**Task goal:** Work out how many lines of the listing below mention the word "blue", and give only that figure.

**Source records:**
======
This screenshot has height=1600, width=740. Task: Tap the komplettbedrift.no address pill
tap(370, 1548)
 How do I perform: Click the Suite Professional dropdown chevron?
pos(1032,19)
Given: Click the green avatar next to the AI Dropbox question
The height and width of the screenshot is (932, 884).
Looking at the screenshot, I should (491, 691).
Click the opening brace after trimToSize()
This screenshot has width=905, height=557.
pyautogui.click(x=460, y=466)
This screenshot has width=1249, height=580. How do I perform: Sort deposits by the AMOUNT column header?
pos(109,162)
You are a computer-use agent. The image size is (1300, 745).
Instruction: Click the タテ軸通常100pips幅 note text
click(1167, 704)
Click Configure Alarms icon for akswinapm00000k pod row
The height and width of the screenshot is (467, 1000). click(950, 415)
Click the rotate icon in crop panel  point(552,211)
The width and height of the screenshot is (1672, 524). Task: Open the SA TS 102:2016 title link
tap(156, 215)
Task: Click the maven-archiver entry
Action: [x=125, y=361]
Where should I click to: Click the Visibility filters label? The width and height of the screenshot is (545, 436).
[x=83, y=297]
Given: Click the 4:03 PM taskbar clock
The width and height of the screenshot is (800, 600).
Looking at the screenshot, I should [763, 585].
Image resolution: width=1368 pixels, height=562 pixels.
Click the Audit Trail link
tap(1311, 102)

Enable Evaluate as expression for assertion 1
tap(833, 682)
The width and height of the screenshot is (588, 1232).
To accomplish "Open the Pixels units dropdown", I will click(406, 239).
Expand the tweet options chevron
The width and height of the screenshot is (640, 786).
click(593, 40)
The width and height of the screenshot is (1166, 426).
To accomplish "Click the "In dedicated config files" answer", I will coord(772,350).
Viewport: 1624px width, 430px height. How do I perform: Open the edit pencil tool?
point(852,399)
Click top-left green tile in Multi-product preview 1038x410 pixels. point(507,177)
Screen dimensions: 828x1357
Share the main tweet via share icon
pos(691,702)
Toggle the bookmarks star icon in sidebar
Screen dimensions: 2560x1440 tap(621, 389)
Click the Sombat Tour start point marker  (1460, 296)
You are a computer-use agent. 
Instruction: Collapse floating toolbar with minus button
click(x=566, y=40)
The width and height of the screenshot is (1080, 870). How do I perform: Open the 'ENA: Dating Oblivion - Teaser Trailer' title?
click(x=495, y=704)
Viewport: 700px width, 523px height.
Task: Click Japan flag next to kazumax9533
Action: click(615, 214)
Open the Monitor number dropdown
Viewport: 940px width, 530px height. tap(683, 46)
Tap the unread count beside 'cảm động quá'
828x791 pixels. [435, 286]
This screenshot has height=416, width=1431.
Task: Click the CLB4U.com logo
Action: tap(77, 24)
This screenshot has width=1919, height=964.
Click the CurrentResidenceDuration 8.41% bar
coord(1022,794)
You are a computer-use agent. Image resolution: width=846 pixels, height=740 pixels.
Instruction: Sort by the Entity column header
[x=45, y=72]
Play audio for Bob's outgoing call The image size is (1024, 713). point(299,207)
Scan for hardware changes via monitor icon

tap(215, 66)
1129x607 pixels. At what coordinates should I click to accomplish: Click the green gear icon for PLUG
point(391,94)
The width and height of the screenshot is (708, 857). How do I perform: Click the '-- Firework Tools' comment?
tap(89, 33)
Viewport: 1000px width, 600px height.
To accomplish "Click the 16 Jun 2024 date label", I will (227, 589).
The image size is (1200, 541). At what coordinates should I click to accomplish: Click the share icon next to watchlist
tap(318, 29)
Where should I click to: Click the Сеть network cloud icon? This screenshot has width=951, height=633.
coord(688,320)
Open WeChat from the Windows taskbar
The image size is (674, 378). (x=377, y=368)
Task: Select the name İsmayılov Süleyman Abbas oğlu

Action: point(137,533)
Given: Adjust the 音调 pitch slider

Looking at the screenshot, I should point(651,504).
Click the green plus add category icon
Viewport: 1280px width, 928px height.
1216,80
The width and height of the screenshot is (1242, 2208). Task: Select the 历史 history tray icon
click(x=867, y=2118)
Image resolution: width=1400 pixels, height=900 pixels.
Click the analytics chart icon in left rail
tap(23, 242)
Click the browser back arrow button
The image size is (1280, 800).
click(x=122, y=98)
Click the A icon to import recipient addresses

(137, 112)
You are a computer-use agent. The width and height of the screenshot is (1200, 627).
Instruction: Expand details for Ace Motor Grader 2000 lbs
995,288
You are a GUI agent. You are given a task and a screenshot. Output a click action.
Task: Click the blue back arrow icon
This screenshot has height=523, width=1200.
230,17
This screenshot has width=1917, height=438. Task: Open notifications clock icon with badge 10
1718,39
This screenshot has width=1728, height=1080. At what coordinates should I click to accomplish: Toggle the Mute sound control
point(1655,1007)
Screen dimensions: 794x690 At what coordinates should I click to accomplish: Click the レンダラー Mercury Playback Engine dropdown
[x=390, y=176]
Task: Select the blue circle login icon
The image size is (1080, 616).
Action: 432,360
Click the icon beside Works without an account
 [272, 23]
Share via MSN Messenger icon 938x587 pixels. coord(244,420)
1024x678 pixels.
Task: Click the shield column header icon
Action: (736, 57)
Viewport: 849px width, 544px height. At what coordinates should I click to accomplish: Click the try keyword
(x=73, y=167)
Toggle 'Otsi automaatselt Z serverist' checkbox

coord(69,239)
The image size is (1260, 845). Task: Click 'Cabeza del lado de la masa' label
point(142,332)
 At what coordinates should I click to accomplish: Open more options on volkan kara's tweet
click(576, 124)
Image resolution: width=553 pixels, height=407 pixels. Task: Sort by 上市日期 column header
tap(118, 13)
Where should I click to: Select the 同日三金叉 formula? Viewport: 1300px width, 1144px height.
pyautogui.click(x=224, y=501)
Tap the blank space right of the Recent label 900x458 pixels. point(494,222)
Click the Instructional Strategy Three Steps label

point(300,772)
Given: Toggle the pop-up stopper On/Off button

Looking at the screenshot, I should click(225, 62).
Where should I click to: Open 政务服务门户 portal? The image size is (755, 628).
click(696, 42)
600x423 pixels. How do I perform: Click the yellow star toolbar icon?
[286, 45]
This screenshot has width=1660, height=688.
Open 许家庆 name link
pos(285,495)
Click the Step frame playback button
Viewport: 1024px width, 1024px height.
======
**Solved exercise:** 2